Mehr Geld für Kurzarbeiter

Beschäftigte, die über mehrere Monate in Kurzarbeit sind, bekommen mehr Geld. Dies hat der Bundesrat mit dem Sozialschutzpaket II beschlossen. Bislang galt: Für die Arbeitsstunden, die ausfallen und in denen Kurzarbeit gemacht wird, erhalten die Beschäftigten 60 Prozent des Nettolohnes. Für Beschäftigte mit mindestens einem Kind sind es 67 Prozent.

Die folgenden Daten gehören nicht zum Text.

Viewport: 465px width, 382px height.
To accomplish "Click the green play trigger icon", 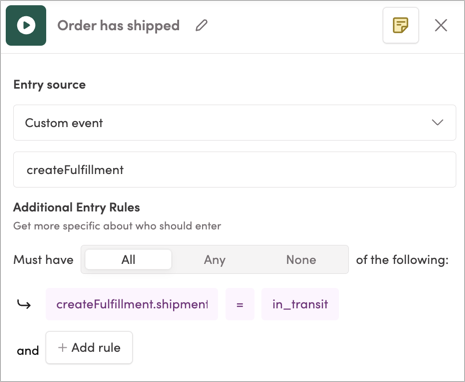I will [x=26, y=25].
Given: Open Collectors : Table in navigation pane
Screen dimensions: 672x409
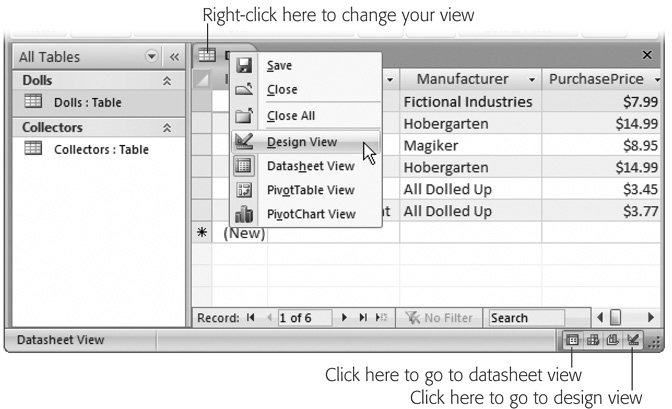Looking at the screenshot, I should click(100, 149).
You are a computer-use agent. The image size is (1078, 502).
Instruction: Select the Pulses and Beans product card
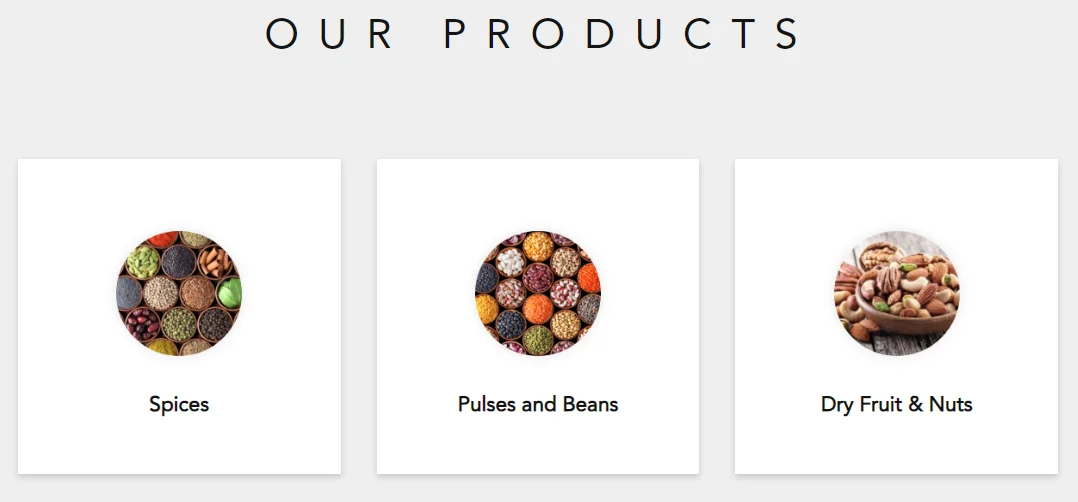coord(538,440)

Dank der Neuregelung erhalten Arbeitnehmerinnen und Arbeitnehmer ab dem 4. Monat Kurzarbeit mehr Kurzarbeitergeld: Im vierten bis zum sechsten Monat Kurzarbeit werden 70 bzw. 77 Prozent gezahlt, ab dem siebten Monat sind es 80 bzw. 87 Prozent. Das gilt allerdings nur dann, wenn die Person aufgrund von Kurzarbeit in dem betreffenden Monat nur maximal 50 Prozent ihres Arbeitsentgelts bekommt.

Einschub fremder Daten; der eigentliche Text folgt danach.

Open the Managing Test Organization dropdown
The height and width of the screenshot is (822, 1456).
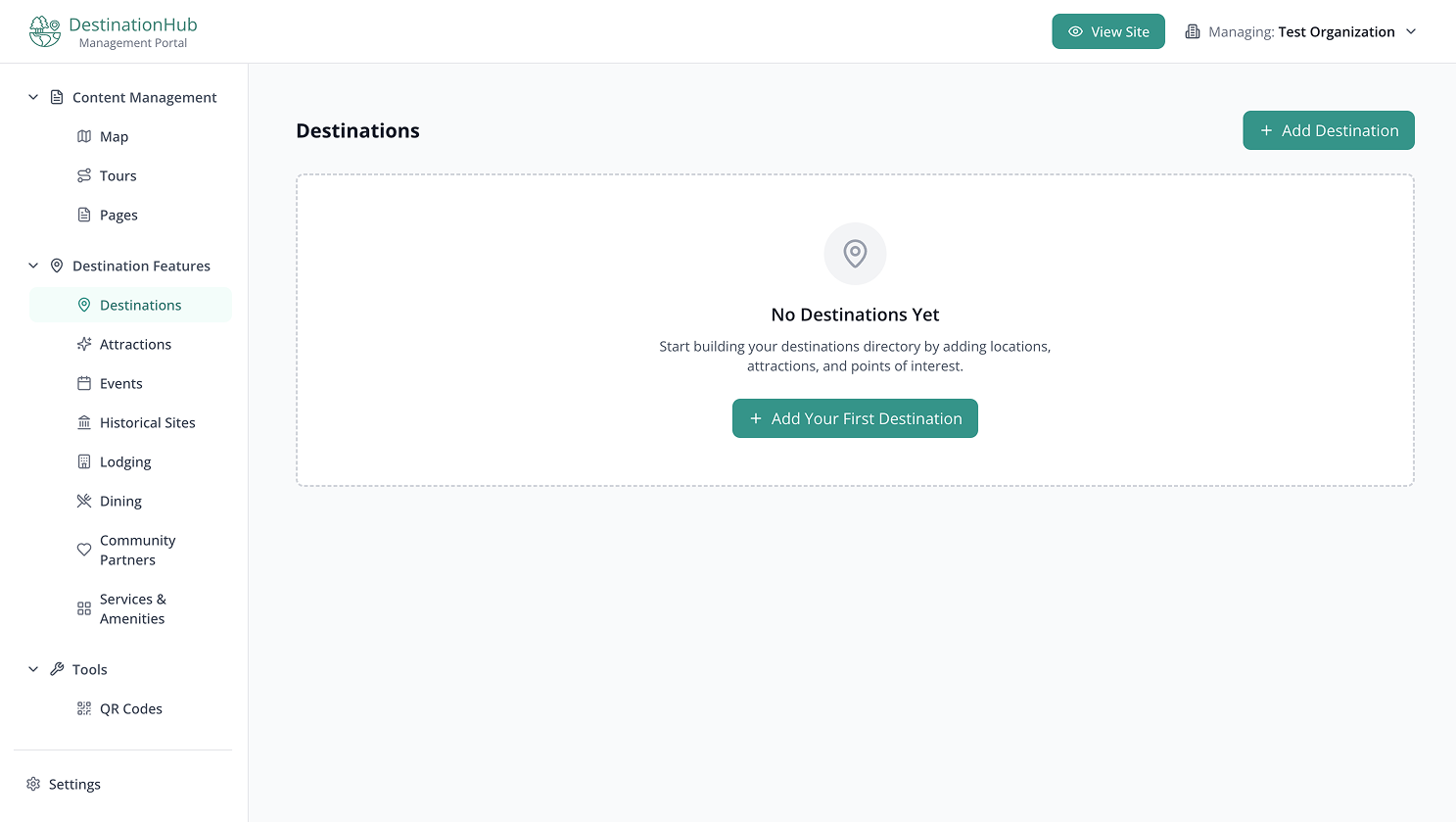click(x=1301, y=32)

Der erhöhte Leistungsanspruch von 70 bzw. 77 Prozent kann für die Beschäftigten erstmals im Juni 2020 entstehen. Die Erhöhung gilt befristet bis zum 31. Dezember 2020. Zurzeit können Betriebe maximal zwölf Monate in Kurzarbeit gehen.

Auskünfte zur individuellen Höhe erhalten Arbeitnehmerinnen und Arbeitnehmer bei ihrem Arbeitgeber. Das Kurzarbeitergeld wird von den Arbeitgebern berechnet und an die Beschäftigten ausgezahlt. Anschließend reichen die Betriebe ihre Unterlagen bei der Agentur für Arbeit ein, das ausgezahlte Kurzarbeitergeld wird ihnen erstattet.